Segment Start: DATASET
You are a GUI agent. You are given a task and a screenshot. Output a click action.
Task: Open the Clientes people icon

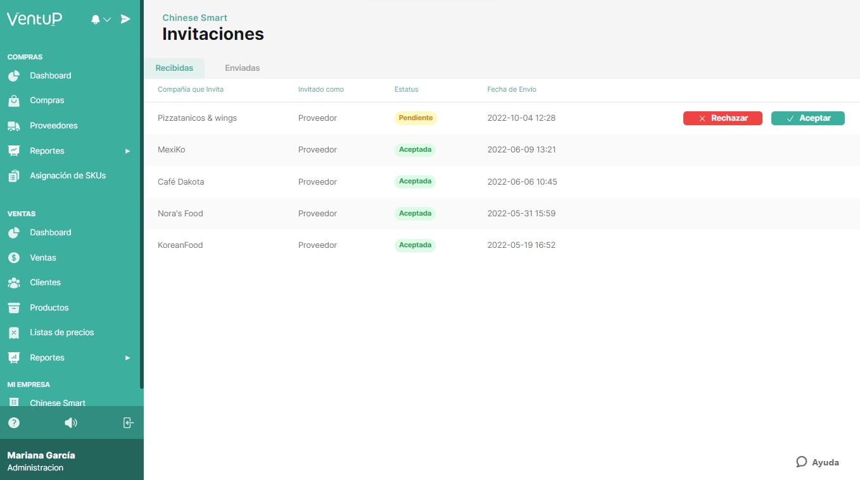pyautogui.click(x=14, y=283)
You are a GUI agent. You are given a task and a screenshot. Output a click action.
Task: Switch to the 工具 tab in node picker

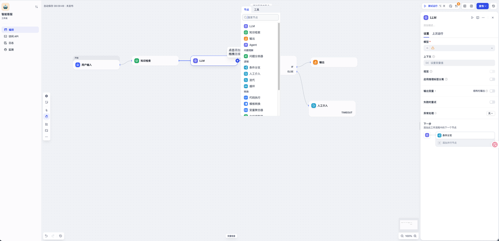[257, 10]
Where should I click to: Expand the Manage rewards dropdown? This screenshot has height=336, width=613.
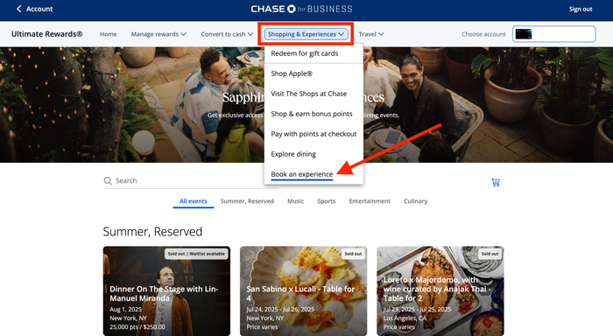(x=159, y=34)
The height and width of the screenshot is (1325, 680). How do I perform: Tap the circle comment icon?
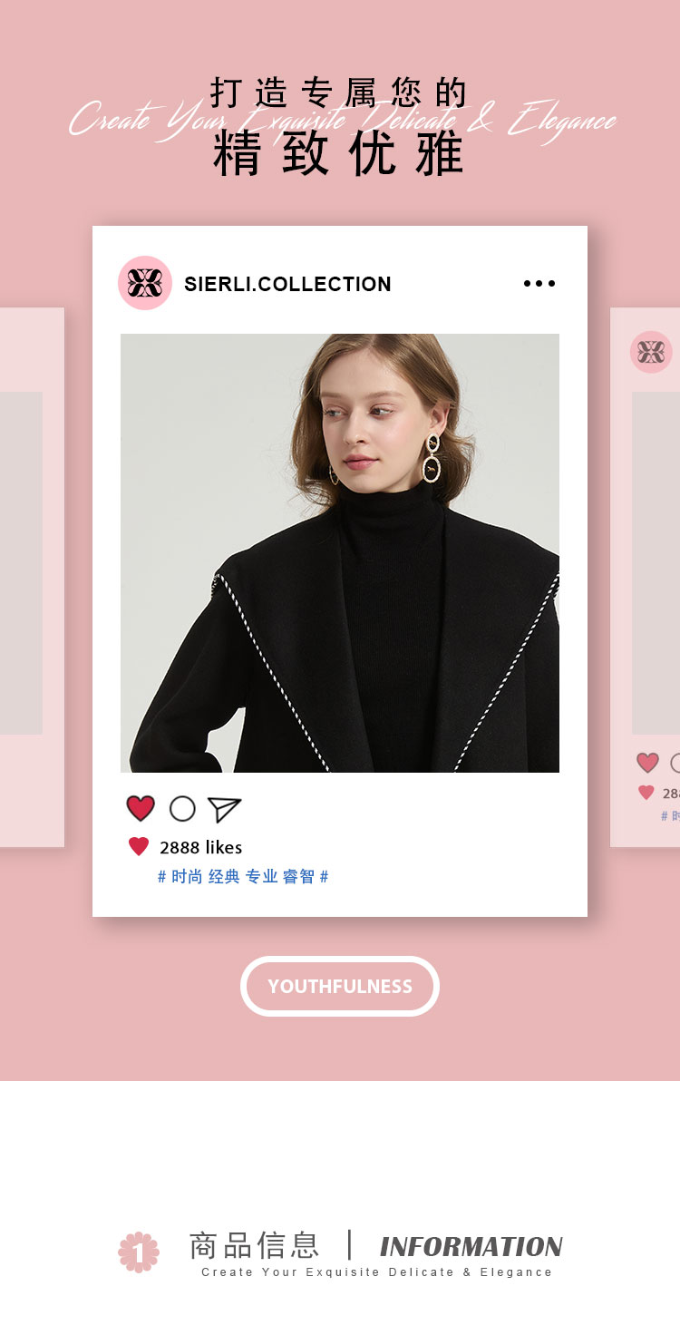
Segment End: DATASET
Segment Start: DATASET
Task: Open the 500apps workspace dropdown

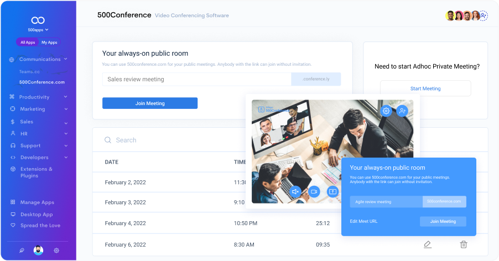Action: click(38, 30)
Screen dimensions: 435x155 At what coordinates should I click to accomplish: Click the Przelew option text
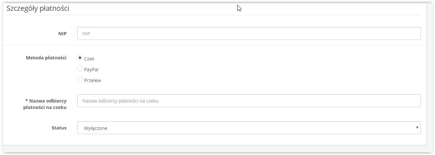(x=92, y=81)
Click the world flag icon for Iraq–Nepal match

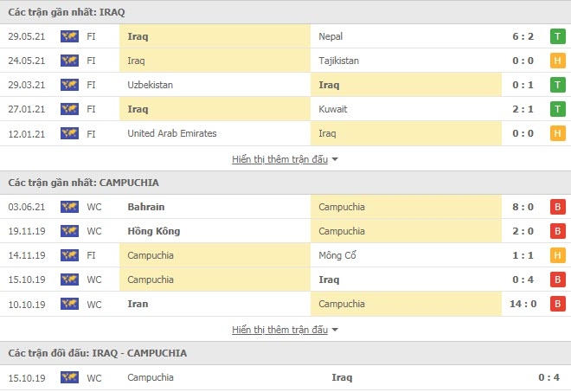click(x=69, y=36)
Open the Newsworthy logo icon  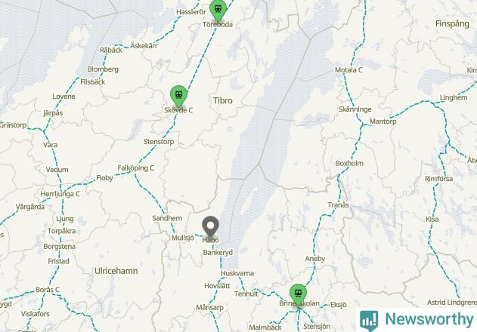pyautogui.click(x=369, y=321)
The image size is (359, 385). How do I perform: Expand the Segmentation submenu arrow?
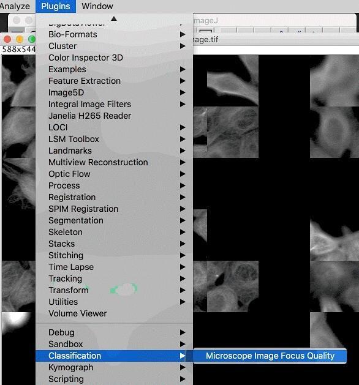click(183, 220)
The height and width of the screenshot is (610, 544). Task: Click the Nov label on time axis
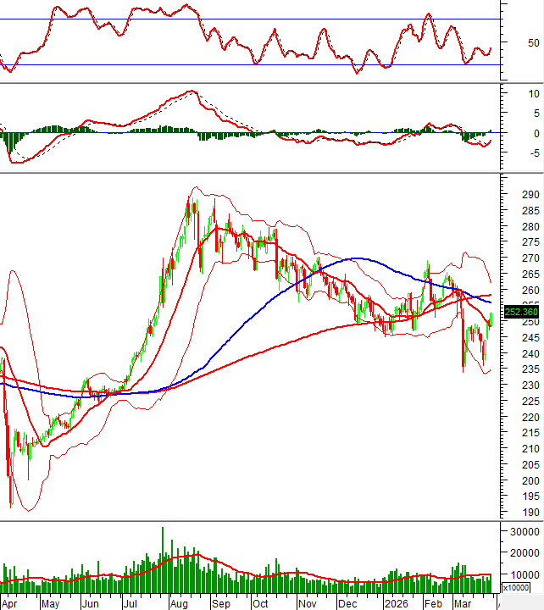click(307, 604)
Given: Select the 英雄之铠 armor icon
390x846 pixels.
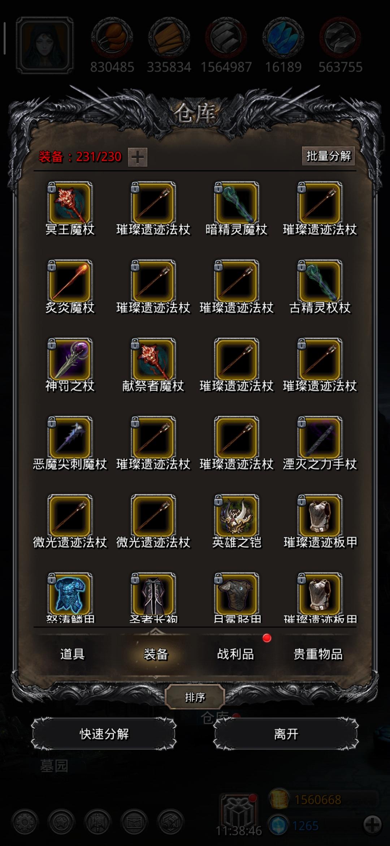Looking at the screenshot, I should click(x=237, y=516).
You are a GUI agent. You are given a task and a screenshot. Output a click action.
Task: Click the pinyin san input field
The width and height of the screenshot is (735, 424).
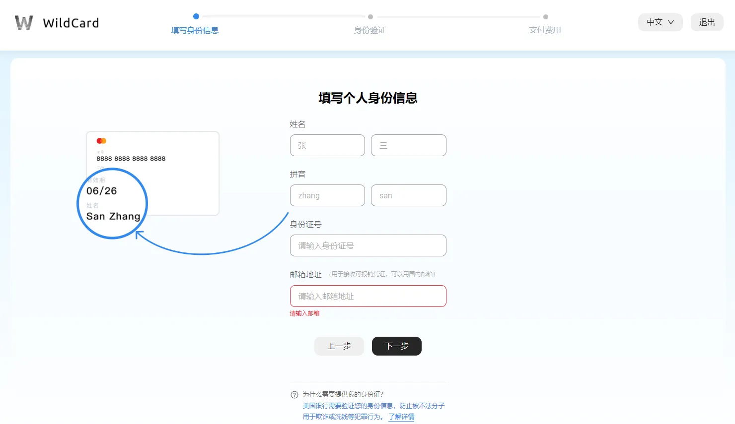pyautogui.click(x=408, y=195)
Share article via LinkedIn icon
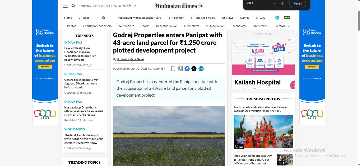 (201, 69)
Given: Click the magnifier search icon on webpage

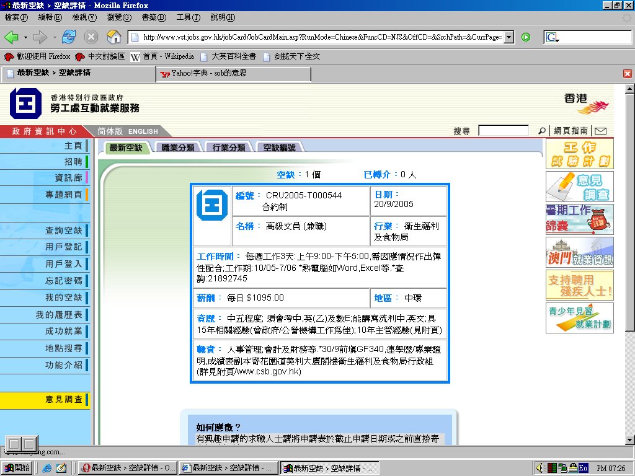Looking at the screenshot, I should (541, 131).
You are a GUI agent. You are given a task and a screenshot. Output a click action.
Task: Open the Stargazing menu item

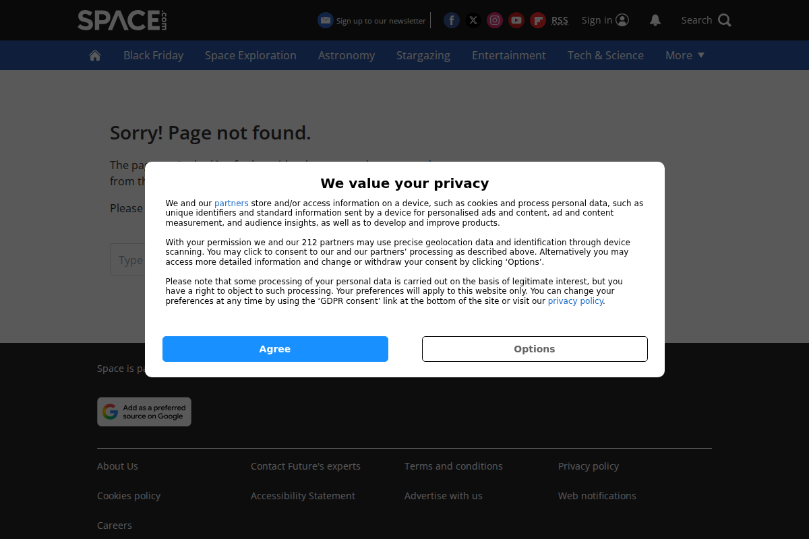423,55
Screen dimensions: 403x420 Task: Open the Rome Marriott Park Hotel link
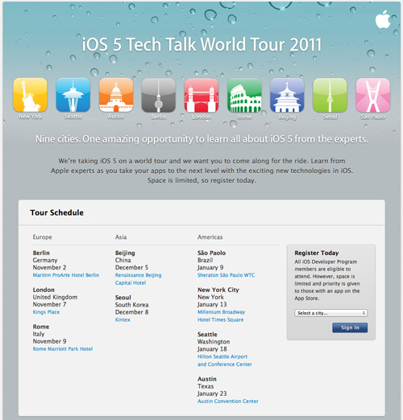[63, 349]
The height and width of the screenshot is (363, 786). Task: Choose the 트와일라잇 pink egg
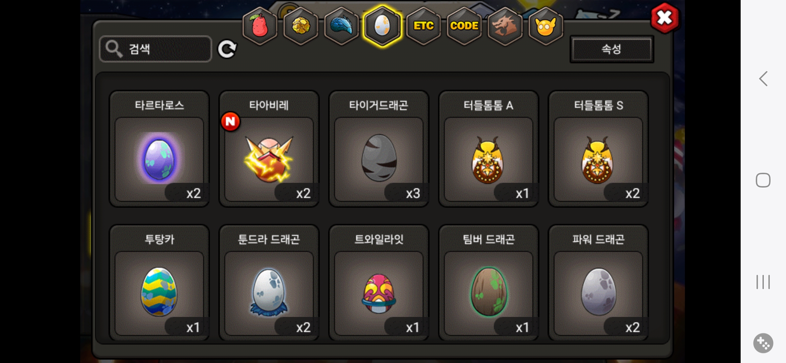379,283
Segment End: DATASET
DIRECTIONS => Above are entries with pictures among them. Write out exactly the lines from the one containing "The image size" through the one containing "Task: Click the pinyin san input field", ends included, and leave those pictures out.

EXPECTED ANSWER =>
The image size is (359, 385). How do I perform: Expand the Segmentation submenu arrow?
click(183, 220)
The height and width of the screenshot is (610, 544). Task: Click the Nov label on time axis
click(307, 604)
Given: Select the 英雄之铠 armor icon
390x846 pixels.
Looking at the screenshot, I should click(x=237, y=516).
You are a GUI agent. You are given a task and a screenshot. Output a click action.
Task: Click the pinyin san input field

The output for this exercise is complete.